─── DATA SHOWN ───
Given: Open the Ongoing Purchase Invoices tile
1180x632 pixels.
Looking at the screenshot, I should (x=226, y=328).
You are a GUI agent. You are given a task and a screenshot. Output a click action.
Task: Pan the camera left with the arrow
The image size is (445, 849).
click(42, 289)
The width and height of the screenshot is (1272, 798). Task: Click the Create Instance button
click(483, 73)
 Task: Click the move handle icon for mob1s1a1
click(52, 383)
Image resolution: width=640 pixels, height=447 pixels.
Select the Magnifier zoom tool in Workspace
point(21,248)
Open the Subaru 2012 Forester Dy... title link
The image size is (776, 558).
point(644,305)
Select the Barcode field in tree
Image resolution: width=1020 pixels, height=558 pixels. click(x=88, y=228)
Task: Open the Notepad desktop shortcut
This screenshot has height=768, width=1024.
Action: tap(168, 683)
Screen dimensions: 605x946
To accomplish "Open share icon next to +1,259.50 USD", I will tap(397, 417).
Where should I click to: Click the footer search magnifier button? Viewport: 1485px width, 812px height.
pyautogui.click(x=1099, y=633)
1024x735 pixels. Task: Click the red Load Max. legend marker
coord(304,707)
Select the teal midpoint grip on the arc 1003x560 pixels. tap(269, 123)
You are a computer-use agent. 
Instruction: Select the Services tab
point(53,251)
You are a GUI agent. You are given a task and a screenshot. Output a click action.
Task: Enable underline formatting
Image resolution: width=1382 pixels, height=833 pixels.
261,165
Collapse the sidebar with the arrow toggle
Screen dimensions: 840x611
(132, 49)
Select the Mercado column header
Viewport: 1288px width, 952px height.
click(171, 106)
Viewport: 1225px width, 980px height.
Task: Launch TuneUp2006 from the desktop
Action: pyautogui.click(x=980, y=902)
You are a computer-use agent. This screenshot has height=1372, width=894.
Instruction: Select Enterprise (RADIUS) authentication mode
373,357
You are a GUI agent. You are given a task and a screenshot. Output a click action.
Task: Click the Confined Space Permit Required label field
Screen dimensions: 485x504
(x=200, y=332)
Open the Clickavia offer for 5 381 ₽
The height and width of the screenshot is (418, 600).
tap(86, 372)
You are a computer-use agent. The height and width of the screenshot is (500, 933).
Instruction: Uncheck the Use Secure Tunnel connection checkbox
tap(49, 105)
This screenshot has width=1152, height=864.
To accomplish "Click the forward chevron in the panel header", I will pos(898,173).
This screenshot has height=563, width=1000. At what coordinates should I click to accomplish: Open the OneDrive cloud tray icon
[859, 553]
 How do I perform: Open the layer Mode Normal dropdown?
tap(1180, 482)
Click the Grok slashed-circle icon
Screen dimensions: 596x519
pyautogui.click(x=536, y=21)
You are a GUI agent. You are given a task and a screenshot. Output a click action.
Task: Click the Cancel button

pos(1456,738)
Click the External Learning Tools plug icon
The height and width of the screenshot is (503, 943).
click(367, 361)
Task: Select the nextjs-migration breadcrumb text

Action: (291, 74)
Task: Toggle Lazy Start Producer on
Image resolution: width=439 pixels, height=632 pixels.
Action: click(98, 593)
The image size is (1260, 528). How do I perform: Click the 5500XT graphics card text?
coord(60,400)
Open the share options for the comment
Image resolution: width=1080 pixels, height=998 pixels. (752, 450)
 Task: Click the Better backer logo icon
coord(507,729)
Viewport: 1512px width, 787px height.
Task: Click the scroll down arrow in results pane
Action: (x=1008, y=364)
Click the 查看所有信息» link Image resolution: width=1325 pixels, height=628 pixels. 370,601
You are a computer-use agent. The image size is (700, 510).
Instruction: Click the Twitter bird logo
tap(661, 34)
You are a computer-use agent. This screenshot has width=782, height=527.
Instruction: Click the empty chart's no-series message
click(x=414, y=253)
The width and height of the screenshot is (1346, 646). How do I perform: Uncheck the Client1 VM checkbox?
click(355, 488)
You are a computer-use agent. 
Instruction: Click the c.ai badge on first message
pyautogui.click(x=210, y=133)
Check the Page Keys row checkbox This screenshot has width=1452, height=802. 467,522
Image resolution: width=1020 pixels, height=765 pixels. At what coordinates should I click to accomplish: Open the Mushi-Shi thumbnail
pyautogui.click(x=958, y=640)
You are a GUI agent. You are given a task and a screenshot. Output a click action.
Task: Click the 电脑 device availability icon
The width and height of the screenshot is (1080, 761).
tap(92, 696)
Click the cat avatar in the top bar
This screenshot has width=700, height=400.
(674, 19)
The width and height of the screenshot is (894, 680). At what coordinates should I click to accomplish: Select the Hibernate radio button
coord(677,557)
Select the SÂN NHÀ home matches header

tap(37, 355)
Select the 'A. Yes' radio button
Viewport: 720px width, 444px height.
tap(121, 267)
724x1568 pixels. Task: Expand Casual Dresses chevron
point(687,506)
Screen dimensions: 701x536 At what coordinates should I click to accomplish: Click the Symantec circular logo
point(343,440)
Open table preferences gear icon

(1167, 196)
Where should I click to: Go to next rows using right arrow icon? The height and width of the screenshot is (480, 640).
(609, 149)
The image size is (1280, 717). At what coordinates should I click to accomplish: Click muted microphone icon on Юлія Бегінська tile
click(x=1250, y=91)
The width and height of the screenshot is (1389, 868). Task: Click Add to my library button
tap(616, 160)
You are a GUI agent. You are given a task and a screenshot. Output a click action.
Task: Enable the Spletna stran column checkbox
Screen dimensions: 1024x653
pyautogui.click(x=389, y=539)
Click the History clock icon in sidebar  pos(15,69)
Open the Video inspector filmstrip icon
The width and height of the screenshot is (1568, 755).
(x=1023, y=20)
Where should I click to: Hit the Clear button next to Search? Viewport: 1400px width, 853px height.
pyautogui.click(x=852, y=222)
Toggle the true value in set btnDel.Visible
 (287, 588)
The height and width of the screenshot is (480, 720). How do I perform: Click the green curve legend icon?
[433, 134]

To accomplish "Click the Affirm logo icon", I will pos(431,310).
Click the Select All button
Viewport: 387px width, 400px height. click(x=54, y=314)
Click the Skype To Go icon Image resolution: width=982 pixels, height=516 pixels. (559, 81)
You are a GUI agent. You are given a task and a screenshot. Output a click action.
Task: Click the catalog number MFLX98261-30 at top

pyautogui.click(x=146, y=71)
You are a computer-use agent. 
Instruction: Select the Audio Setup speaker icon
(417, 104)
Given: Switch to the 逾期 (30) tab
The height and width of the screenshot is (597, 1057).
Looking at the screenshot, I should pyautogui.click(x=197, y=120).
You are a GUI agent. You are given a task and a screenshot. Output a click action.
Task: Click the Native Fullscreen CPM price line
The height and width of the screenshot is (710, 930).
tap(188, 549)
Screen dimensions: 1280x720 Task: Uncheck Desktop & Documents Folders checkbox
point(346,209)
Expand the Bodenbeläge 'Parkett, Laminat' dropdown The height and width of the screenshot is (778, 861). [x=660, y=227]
───
WORK ITEM: Retype the records exactly.

REPLY:
Given: Open the Ongoing Purchase Invoices tile
1180x632 pixels.
Looking at the screenshot, I should (x=226, y=328).
You are a GUI agent. You are given a task and a screenshot. Output a click action.
Task: Pan the camera left with the arrow
The image size is (445, 849).
click(42, 289)
The width and height of the screenshot is (1272, 798). Task: Click the Create Instance button
click(483, 73)
 Task: Click the move handle icon for mob1s1a1
click(52, 383)
Image resolution: width=640 pixels, height=447 pixels.
Select the Magnifier zoom tool in Workspace
point(21,248)
Open the Subaru 2012 Forester Dy... title link
The image size is (776, 558).
point(644,305)
Select the Barcode field in tree
Image resolution: width=1020 pixels, height=558 pixels. click(x=88, y=228)
Task: Open the Notepad desktop shortcut
This screenshot has height=768, width=1024.
Action: tap(168, 683)
Screen dimensions: 605x946
To accomplish "Open share icon next to +1,259.50 USD", I will tap(397, 417).
Where should I click to: Click the footer search magnifier button? Viewport: 1485px width, 812px height.
pyautogui.click(x=1099, y=633)
1024x735 pixels. Task: Click the red Load Max. legend marker
coord(304,707)
Select the teal midpoint grip on the arc 1003x560 pixels. tap(269, 123)
You are a computer-use agent. 
Instruction: Select the Services tab
point(53,251)
You are a GUI agent. You are given a task and a screenshot. Output a click action.
Task: Enable underline formatting
Image resolution: width=1382 pixels, height=833 pixels.
261,165
Collapse the sidebar with the arrow toggle
Screen dimensions: 840x611
(132, 49)
Select the Mercado column header
Viewport: 1288px width, 952px height.
click(171, 106)
Viewport: 1225px width, 980px height.
Task: Launch TuneUp2006 from the desktop
Action: pyautogui.click(x=980, y=902)
You are a computer-use agent. This screenshot has height=1372, width=894.
Instruction: Select Enterprise (RADIUS) authentication mode
373,357
You are a GUI agent. You are given a task and a screenshot. Output a click action.
Task: Click the Confined Space Permit Required label field
Screen dimensions: 485x504
(x=200, y=332)
Open the Clickavia offer for 5 381 ₽
The height and width of the screenshot is (418, 600).
tap(86, 372)
You are a computer-use agent. The height and width of the screenshot is (500, 933).
Instruction: Uncheck the Use Secure Tunnel connection checkbox
tap(49, 105)
This screenshot has width=1152, height=864.
To accomplish "Click the forward chevron in the panel header", I will pos(898,173).
This screenshot has height=563, width=1000. At what coordinates should I click to accomplish: Open the OneDrive cloud tray icon
[859, 553]
 How do I perform: Open the layer Mode Normal dropdown?
tap(1180, 482)
Click the Grok slashed-circle icon
Screen dimensions: 596x519
pyautogui.click(x=536, y=21)
You are a GUI agent. You are given a task and a screenshot. Output a click action.
Task: Click the Cancel button

pos(1456,738)
Click the External Learning Tools plug icon
The height and width of the screenshot is (503, 943).
click(367, 361)
Task: Select the nextjs-migration breadcrumb text

Action: (291, 74)
Task: Toggle Lazy Start Producer on
Image resolution: width=439 pixels, height=632 pixels.
Action: click(98, 593)
The image size is (1260, 528). How do I perform: Click the 5500XT graphics card text?
coord(60,400)
Open the share options for the comment
Image resolution: width=1080 pixels, height=998 pixels. (752, 450)
 Task: Click the Better backer logo icon
coord(507,729)
Viewport: 1512px width, 787px height.
Task: Click the scroll down arrow in results pane
Action: (x=1008, y=364)
Click the 查看所有信息» link Image resolution: width=1325 pixels, height=628 pixels. 370,601
You are a computer-use agent. The image size is (700, 510).
Instruction: Click the Twitter bird logo
tap(661, 34)
You are a computer-use agent. This screenshot has width=782, height=527.
Instruction: Click the empty chart's no-series message
click(x=414, y=253)
The width and height of the screenshot is (1346, 646). How do I perform: Uncheck the Client1 VM checkbox?
click(355, 488)
You are a computer-use agent. 
Instruction: Click the c.ai badge on first message
pyautogui.click(x=210, y=133)
Check the Page Keys row checkbox This screenshot has width=1452, height=802. 467,522
Image resolution: width=1020 pixels, height=765 pixels. At what coordinates should I click to accomplish: Open the Mushi-Shi thumbnail
pyautogui.click(x=958, y=640)
You are a GUI agent. You are given a task and a screenshot. Output a click action.
Task: Click the 电脑 device availability icon
The width and height of the screenshot is (1080, 761).
tap(92, 696)
Click the cat avatar in the top bar
This screenshot has width=700, height=400.
(674, 19)
The width and height of the screenshot is (894, 680). At what coordinates should I click to accomplish: Select the Hibernate radio button
coord(677,557)
Select the SÂN NHÀ home matches header

tap(37, 355)
Select the 'A. Yes' radio button
Viewport: 720px width, 444px height.
tap(121, 267)
724x1568 pixels. Task: Expand Casual Dresses chevron
point(687,506)
Screen dimensions: 701x536 At what coordinates should I click to accomplish: Click the Symantec circular logo
point(343,440)
Open table preferences gear icon

(1167, 196)
Where should I click to: Go to next rows using right arrow icon? The height and width of the screenshot is (480, 640).
(609, 149)
The image size is (1280, 717). At what coordinates should I click to accomplish: Click muted microphone icon on Юлія Бегінська tile
click(x=1250, y=91)
The width and height of the screenshot is (1389, 868). Task: Click Add to my library button
tap(616, 160)
You are a GUI agent. You are given a task and a screenshot. Output a click action.
Task: Enable the Spletna stran column checkbox
Screen dimensions: 1024x653
pyautogui.click(x=389, y=539)
Click the History clock icon in sidebar  pos(15,69)
Open the Video inspector filmstrip icon
The width and height of the screenshot is (1568, 755).
(x=1023, y=20)
Where should I click to: Hit the Clear button next to Search? Viewport: 1400px width, 853px height.
pyautogui.click(x=852, y=222)
Toggle the true value in set btnDel.Visible
 (287, 588)
The height and width of the screenshot is (480, 720). How do I perform: Click the green curve legend icon?
[433, 134]

To accomplish "Click the Affirm logo icon", I will pos(431,310).
Click the Select All button
Viewport: 387px width, 400px height. click(x=54, y=314)
Click the Skype To Go icon Image resolution: width=982 pixels, height=516 pixels. (559, 81)
You are a GUI agent. You are given a task and a screenshot. Output a click action.
Task: Click the catalog number MFLX98261-30 at top

pyautogui.click(x=146, y=71)
You are a computer-use agent. 
Instruction: Select the Audio Setup speaker icon
(417, 104)
Given: Switch to the 逾期 (30) tab
The height and width of the screenshot is (597, 1057).
Looking at the screenshot, I should pyautogui.click(x=197, y=120).
You are a GUI agent. You are given a task and a screenshot. Output a click action.
Task: Click the Native Fullscreen CPM price line
The height and width of the screenshot is (710, 930).
tap(188, 549)
Screen dimensions: 1280x720 Task: Uncheck Desktop & Documents Folders checkbox
point(346,209)
Expand the Bodenbeläge 'Parkett, Laminat' dropdown The height and width of the screenshot is (778, 861). [x=660, y=227]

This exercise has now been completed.